I suppose you can admire their zeal and persistence, but then again what is a zealot without his or her zeal? The desperation by which to rescue the Fed’s money printing exercise is palpable. Stocks, sure, bonds, however, aren’t making it easy. Especially inflation expectations which are crucial to Jay Powell’s fairy tale.

That whole flood.



Over the last several days, Bloomberg (obviously) has been unusually and sharply focused on the 30-year long bond. The publisher like everyone else mainstream absolutely hated the damn thing for years when it was inconveniently signaling (correctly) that globally synchronized growth was a bumper sticker slogan and never anything more than that.

Now they can’t get enough of the long end. Why?

Investors in the world’s biggest bond market are starting to see what the other side of America’s worst-ever economic downturn could mean for their portfolios… “It would signal the curve may be steepening more so for economic reasons,” said Chris Ahrens, a strategist at Stifel Nicolaus & Co. “The long end seems to be pricing that we are getting to the worst of the bottoming of the economy.”

BOND ROUT!!! baby.

There’s more (another article today, thanks M. Simmons):

The re-steepening since then reflects Fed policy expectations that are keeping short-term rates low, while the Treasury boosts long-maturity supply to finance economic-recovery measures, said Guneet Dhingra, head of U.S. interest-rate strategy at Morgan Stanley. The curve’s move also coincides with a sense that the economy may be starting to revive after months of lockdown measures, with stocks hovering near the highest in almost three months.

And it’s true, the 5s30s haven’t been this wide since May 2017. Big things, right? Huge. Massive stuff befitting the Fed’s printing press explosion.

Yeah, no.



The 30s are up (in yield) a miniscule amount (31 bps since mid-April, hardly a selloff) while the 5s continue to trend lower. In other words, the bond market still views the economy as full-on depressionary. This is hardly good news (bad steepening) and doesn’t signal anything other than atrocious conditions as far as the eye can see. Even the mainstream models see this.

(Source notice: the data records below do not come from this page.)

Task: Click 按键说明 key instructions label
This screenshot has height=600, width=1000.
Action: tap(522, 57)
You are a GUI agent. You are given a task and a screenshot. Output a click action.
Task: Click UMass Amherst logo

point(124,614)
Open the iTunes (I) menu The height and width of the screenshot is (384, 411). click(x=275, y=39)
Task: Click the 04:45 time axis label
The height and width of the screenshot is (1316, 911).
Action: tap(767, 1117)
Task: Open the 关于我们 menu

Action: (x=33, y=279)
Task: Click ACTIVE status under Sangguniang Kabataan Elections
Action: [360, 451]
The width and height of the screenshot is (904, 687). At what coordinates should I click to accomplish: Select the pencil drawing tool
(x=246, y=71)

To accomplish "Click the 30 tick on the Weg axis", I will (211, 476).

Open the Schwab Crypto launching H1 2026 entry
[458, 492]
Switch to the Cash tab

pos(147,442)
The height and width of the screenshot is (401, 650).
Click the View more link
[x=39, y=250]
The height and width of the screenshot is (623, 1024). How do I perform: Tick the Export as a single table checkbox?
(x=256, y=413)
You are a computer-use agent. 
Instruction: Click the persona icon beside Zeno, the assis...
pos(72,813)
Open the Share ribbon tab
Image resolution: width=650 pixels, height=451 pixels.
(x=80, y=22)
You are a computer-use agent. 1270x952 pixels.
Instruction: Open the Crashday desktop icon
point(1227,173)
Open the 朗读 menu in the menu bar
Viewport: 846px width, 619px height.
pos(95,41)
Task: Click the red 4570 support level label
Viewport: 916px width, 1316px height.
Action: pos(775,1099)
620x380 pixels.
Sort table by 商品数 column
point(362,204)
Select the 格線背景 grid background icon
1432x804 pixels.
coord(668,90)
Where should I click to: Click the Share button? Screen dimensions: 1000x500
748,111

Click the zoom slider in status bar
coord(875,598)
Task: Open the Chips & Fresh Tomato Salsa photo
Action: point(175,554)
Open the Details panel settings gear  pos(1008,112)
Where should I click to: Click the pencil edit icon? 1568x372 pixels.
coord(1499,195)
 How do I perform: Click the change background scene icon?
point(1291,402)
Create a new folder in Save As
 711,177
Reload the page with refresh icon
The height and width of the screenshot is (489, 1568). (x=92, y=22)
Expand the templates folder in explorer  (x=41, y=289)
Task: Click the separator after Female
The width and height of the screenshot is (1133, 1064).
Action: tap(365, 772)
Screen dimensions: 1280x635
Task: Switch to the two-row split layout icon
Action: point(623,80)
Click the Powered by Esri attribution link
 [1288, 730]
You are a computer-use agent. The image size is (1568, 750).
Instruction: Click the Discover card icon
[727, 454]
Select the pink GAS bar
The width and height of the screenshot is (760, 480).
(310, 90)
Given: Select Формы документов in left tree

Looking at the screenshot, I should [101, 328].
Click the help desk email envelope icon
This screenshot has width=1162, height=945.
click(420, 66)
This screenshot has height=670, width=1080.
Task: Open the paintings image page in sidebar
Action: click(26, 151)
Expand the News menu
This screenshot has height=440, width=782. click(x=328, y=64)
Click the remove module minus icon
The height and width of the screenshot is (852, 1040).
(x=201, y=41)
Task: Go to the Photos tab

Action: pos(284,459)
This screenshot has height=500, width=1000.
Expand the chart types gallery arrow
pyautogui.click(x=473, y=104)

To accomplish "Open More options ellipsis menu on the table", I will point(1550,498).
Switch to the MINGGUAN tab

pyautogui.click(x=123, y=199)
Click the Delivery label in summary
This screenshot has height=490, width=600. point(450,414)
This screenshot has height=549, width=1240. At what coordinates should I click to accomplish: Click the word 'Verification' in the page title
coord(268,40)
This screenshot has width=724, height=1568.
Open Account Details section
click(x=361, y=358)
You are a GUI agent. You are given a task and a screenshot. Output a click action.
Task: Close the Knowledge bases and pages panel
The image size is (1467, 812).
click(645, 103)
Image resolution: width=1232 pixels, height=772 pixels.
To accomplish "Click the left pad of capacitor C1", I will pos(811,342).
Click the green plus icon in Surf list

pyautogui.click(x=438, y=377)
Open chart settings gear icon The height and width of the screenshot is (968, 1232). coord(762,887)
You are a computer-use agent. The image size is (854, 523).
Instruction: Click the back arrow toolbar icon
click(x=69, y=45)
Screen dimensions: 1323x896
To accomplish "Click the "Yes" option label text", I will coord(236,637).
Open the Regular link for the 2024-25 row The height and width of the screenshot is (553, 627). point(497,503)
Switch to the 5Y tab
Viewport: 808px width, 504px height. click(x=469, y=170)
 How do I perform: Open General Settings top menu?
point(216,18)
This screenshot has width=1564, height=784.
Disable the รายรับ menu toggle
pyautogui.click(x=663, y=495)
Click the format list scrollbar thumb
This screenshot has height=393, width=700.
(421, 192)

It won’t stop the media from claiming Jay Powell’s behind everything, too. They’re all ablaze with talks of yield caps and that’s why the short-end remains so fixed. And, as usual, no one bothers to check the Japanese experience for why this is so utterly stupid (YCC, the Bank of Japan called it, and it’s never once been put in use or has it ever been needed; there’s so much more to say about this at a later date). Series of one-year forwards, that’s all these people know.

If this is all they got in the bond market to suggest the slightest hint of “money printing” and recovery…

How the mighty BOND ROUT!!! has fallen. Now if only they could figure out why.